Screenshot grounding data:
══════════════════════════════

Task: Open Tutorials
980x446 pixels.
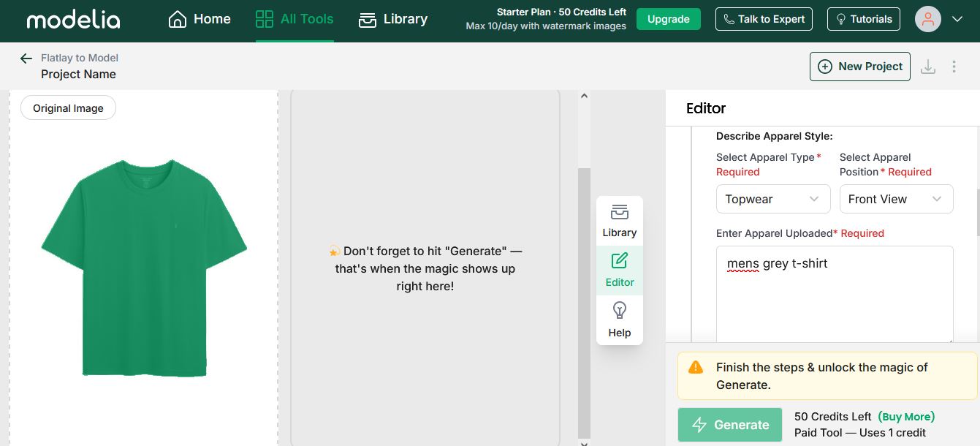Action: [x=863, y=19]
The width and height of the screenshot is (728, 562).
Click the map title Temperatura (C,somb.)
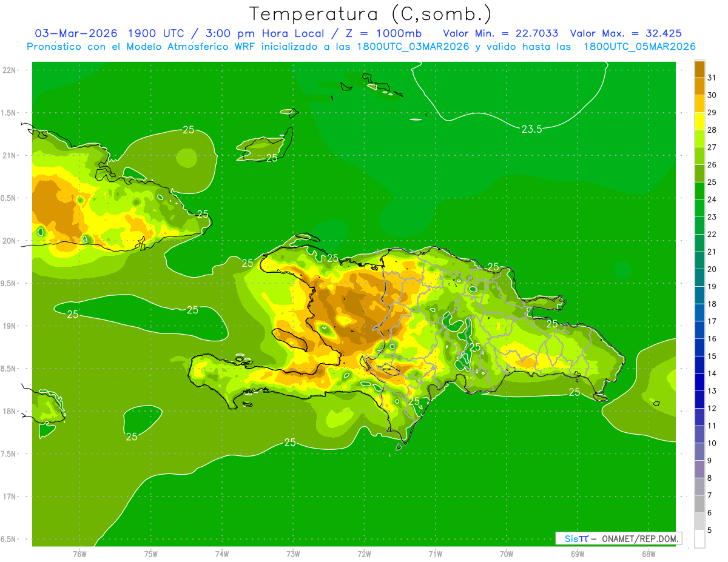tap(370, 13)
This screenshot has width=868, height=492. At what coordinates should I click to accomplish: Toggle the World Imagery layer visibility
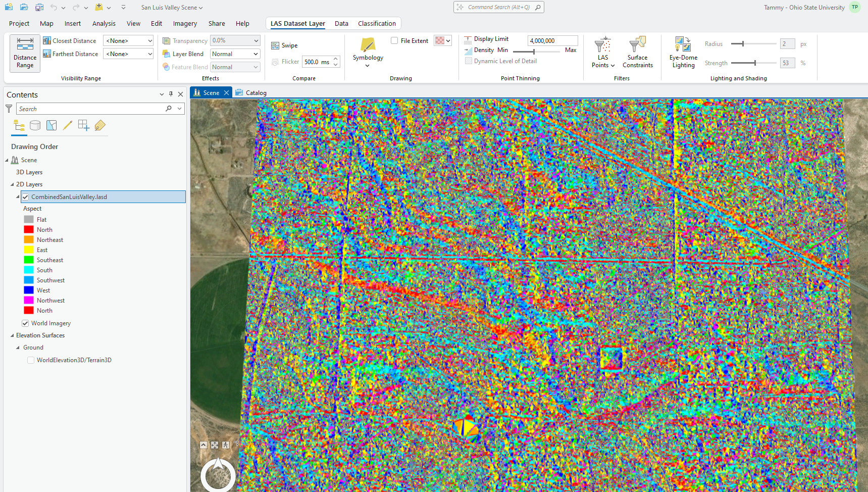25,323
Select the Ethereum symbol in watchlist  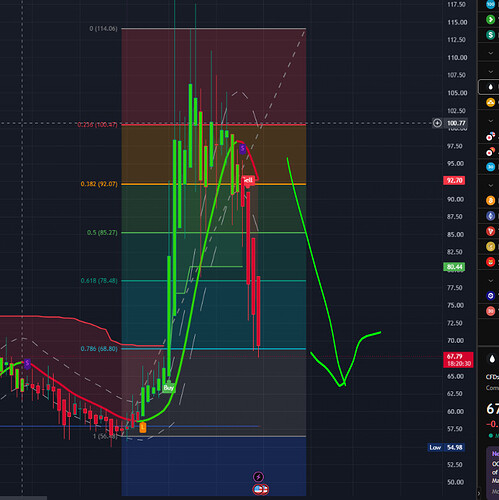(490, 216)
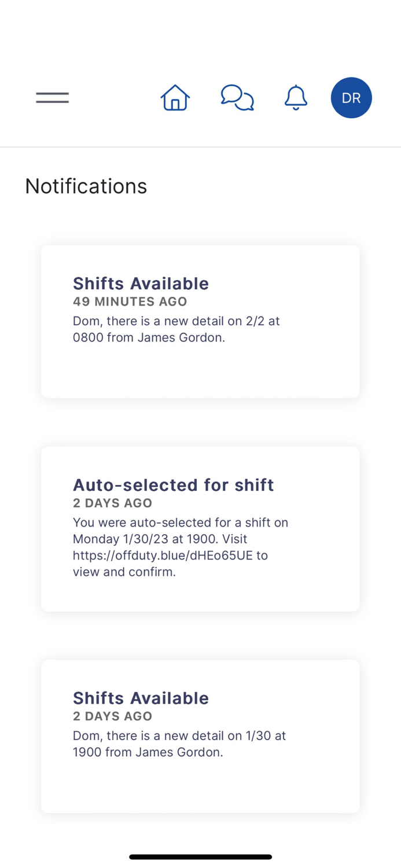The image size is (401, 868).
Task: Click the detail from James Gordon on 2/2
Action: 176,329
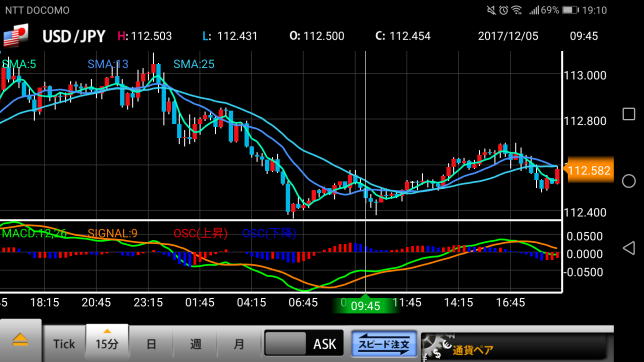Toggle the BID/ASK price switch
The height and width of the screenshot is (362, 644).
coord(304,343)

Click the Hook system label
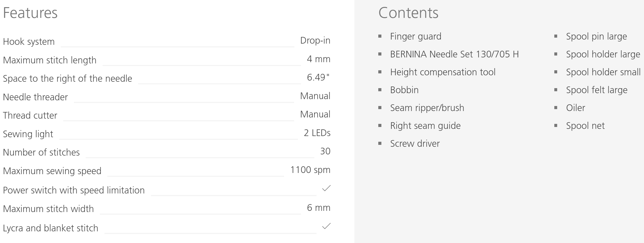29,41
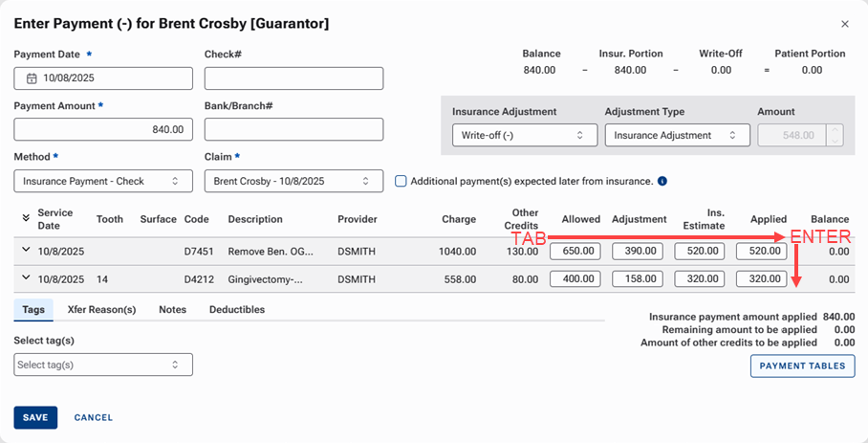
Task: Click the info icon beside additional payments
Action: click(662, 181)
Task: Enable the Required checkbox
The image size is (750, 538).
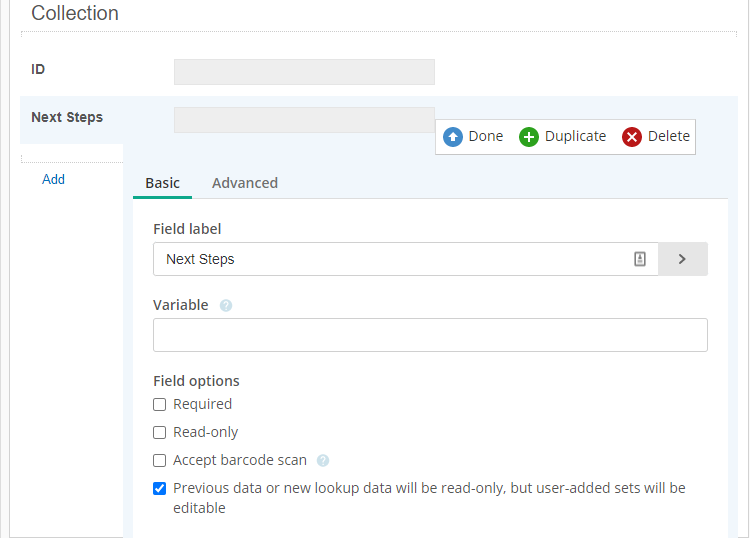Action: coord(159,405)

══════════════════════════════

ASSIGNMENT
Return word for word the line bearing "Task: Enable the Required checkbox" and every later line of the entries, but none of the pictures.

YOUR RESPONSE
Task: Enable the Required checkbox
The image size is (750, 538).
Action: coord(159,405)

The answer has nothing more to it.